Items from a dataset
________________

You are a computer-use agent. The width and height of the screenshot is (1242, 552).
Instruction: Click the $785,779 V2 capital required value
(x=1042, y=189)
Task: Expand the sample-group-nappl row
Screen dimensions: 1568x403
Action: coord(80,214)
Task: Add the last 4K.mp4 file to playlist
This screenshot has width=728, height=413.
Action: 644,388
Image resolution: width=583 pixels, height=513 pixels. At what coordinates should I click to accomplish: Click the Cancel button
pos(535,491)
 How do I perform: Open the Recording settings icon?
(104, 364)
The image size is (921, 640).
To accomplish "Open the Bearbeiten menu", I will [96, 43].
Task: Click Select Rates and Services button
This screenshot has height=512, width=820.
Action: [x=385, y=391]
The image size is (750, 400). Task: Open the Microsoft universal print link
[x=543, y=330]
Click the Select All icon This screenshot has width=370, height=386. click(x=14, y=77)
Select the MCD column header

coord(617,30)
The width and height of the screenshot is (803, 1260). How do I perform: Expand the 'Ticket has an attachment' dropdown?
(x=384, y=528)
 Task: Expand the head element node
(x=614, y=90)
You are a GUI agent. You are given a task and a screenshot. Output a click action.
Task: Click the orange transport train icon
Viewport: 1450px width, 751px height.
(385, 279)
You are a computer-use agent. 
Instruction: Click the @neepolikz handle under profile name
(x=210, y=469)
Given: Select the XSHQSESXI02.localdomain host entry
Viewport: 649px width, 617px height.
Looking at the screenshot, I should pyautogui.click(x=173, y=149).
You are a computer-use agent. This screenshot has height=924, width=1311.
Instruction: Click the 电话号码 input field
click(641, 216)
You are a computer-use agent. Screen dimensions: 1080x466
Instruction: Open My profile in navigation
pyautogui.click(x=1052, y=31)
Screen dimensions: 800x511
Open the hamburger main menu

________________

TASK INSTRUCTIONS: Lines that hold "agent" are the ones to copy, so pick each out from the data.

EXPECTED ANSWER:
You are a computer-use agent. The width and height of the screenshot is (1242, 552).
You are a GUI agent. You are given a task and a screenshot. Output a click action.
You are a computer-use agent. 
You are a computer-use agent. This screenshot has height=924, width=1311.
You are a computer-use agent. Screen dimensions: 1080x466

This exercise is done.